Reproduce the records below as a numbered list, omitting blank lines: begin at the line that contains "Where should I click to: Click the barcode" and stop after the line that contains "pos(152,254)", including both, and output those lines alone.

#### [EXERCISE MATERIALS]
- - -

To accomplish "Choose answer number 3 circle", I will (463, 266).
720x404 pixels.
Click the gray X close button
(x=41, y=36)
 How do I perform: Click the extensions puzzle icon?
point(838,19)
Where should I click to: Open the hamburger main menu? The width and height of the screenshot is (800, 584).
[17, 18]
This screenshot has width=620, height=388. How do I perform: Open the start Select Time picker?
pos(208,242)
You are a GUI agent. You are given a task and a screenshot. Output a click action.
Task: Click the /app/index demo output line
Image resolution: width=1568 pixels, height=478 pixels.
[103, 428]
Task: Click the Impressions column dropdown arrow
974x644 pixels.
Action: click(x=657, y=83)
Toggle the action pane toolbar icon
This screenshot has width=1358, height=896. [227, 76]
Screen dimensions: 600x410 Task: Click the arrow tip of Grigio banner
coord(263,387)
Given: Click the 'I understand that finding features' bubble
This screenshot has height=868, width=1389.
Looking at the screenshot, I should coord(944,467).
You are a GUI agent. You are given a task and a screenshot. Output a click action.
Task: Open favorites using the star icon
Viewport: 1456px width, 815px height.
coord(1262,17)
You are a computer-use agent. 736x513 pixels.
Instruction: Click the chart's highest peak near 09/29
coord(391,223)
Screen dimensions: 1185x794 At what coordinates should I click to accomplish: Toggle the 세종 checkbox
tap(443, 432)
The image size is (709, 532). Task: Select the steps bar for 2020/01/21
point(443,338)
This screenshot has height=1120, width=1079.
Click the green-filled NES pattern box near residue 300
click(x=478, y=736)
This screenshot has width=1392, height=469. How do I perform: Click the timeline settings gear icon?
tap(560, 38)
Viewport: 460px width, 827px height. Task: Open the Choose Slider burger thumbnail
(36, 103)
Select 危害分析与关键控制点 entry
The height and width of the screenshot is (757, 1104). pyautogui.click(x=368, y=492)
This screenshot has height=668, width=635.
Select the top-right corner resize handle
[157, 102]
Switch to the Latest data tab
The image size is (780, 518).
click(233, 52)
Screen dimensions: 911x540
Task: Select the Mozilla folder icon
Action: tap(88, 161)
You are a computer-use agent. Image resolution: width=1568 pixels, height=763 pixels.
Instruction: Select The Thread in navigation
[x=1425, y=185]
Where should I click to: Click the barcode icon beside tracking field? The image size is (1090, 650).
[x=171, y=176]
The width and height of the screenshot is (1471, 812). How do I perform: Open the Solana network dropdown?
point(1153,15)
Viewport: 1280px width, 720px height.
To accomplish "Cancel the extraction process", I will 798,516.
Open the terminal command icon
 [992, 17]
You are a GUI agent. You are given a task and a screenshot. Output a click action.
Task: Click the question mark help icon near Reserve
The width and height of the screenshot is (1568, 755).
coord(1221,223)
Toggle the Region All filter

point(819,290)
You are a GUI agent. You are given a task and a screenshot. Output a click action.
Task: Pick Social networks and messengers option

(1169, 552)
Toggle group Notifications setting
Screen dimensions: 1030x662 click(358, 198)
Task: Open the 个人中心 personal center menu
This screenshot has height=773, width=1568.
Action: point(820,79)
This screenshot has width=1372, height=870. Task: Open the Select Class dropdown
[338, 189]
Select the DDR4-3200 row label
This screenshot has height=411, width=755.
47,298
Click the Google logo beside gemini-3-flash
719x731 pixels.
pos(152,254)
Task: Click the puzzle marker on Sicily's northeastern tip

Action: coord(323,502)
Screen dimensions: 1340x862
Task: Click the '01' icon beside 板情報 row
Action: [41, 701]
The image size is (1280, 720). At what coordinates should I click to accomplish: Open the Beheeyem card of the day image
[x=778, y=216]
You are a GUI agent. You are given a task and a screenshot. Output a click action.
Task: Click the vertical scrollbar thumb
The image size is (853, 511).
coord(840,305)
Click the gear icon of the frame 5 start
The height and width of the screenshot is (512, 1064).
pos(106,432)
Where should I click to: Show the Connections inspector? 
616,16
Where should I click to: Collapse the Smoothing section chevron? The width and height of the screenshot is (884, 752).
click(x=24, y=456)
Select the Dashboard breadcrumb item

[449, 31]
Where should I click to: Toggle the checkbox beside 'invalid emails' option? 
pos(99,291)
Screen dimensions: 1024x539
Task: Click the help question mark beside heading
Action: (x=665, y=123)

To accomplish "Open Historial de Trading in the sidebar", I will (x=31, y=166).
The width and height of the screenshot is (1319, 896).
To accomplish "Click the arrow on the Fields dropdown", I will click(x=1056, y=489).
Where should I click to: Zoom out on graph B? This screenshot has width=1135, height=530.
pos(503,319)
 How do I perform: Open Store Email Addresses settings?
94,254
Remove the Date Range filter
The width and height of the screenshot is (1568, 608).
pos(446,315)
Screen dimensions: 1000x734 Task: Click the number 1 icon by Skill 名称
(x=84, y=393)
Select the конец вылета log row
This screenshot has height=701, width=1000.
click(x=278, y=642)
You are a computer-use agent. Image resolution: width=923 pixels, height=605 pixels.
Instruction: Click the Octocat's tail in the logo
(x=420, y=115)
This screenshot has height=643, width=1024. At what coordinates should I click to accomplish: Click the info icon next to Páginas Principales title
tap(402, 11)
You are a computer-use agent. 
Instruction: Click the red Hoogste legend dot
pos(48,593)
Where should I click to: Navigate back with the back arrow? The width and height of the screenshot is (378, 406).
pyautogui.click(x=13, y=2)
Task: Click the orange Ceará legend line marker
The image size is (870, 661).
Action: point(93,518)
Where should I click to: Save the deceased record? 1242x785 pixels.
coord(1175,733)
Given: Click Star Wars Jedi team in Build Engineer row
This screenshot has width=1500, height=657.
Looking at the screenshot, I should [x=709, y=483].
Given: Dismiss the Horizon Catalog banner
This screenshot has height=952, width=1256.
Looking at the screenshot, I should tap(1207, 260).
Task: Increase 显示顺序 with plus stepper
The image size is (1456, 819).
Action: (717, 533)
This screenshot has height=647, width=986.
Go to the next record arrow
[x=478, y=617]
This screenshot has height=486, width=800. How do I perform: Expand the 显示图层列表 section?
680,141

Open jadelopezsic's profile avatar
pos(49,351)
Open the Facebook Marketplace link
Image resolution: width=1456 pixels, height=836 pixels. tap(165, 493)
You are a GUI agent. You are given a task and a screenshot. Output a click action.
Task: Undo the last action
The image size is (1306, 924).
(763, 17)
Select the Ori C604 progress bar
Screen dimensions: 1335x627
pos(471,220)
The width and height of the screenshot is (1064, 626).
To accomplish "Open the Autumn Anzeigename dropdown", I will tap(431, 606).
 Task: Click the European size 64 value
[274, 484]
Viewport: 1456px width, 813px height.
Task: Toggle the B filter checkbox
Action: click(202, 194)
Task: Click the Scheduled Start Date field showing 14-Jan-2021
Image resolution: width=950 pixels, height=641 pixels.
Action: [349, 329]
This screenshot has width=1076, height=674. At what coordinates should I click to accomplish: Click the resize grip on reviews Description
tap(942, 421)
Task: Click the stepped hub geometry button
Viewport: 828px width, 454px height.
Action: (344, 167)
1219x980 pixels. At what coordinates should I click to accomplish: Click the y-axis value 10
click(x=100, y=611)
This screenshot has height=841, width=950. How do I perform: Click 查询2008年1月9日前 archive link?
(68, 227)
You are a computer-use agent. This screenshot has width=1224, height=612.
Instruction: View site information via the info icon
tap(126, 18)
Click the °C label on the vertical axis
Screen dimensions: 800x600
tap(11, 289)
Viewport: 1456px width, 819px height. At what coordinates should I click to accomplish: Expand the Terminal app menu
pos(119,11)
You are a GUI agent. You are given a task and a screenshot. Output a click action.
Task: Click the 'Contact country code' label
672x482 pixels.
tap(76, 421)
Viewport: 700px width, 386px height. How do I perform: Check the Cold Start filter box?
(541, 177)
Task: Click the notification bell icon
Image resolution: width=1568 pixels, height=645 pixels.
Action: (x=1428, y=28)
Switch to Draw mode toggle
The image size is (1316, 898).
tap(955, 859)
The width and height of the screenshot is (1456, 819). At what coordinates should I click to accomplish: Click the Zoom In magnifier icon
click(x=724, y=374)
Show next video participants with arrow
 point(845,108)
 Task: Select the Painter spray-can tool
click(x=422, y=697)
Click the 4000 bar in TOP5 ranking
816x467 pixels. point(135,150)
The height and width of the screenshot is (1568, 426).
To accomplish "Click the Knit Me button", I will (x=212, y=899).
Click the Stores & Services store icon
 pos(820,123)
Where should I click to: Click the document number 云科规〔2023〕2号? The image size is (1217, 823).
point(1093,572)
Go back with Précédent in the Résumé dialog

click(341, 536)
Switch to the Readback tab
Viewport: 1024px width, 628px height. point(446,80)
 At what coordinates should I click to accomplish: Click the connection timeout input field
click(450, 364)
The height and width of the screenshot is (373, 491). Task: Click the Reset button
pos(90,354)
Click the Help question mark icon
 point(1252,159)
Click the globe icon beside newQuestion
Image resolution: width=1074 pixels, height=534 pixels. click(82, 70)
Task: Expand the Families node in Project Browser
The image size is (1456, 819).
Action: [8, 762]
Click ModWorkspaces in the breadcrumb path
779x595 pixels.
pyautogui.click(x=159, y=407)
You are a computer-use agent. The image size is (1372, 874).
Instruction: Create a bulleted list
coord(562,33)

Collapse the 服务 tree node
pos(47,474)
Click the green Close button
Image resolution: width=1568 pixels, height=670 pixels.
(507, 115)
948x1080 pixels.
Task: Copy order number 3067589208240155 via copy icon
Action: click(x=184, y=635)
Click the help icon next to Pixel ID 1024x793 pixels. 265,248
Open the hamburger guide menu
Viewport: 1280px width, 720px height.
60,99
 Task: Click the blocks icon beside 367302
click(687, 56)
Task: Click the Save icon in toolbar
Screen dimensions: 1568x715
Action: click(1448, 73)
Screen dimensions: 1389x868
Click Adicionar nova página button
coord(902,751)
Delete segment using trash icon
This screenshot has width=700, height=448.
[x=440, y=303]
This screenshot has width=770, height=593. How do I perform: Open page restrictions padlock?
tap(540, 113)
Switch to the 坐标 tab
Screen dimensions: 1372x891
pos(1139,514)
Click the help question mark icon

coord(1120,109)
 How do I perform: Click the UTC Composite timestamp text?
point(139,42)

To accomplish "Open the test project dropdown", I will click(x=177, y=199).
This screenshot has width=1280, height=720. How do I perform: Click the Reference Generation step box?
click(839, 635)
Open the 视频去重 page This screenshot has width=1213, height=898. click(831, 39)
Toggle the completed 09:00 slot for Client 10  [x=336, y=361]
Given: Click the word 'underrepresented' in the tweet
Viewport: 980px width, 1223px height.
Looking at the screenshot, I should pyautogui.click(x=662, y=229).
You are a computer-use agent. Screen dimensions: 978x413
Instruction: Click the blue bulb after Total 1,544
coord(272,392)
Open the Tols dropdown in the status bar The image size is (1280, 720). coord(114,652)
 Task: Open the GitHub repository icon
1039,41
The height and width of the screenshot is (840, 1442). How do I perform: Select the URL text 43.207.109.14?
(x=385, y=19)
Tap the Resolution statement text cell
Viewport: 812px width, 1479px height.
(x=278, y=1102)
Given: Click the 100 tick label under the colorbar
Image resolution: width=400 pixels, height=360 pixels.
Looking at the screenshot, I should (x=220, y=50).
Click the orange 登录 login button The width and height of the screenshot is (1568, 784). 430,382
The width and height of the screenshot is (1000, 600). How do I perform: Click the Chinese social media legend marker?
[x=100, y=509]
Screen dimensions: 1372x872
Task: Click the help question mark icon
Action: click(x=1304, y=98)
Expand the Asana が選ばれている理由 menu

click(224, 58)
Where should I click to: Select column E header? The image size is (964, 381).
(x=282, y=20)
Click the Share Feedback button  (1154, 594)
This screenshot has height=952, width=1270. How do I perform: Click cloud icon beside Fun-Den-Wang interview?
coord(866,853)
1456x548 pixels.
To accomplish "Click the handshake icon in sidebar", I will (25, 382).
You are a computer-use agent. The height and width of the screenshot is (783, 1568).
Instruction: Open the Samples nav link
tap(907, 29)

- - -

#### [EXERCISE RESPONSE]
1. Where should I click to: Click the barcode icon beside tracking field? The image size is (1090, 650).
2. [x=171, y=176]
3. The width and height of the screenshot is (1471, 812). How do I perform: Open the Solana network dropdown?
4. point(1153,15)
5. Viewport: 1280px width, 720px height.
6. To accomplish "Cancel the extraction process", I will 798,516.
7. Open the terminal command icon
8.  [992, 17]
9. You are a GUI agent. You are given a task and a screenshot. Output a click action.
10. Task: Click the question mark help icon near Reserve
11. The width and height of the screenshot is (1568, 755).
12. coord(1221,223)
13. Toggle the Region All filter
14. point(819,290)
15. You are a GUI agent. You are given a task and a screenshot. Output a click action.
16. Task: Pick Social networks and messengers option
17. (1169, 552)
18. Toggle group Notifications setting
19. Screen dimensions: 1030x662 click(358, 198)
20. Task: Open the 个人中心 personal center menu
21. This screenshot has height=773, width=1568.
22. Action: point(820,79)
23. This screenshot has width=1372, height=870. Task: Open the Select Class dropdown
24. [338, 189]
25. Select the DDR4-3200 row label
26. This screenshot has height=411, width=755.
27. 47,298
28. Click the Google logo beside gemini-3-flash
29. 719x731 pixels.
30. pos(152,254)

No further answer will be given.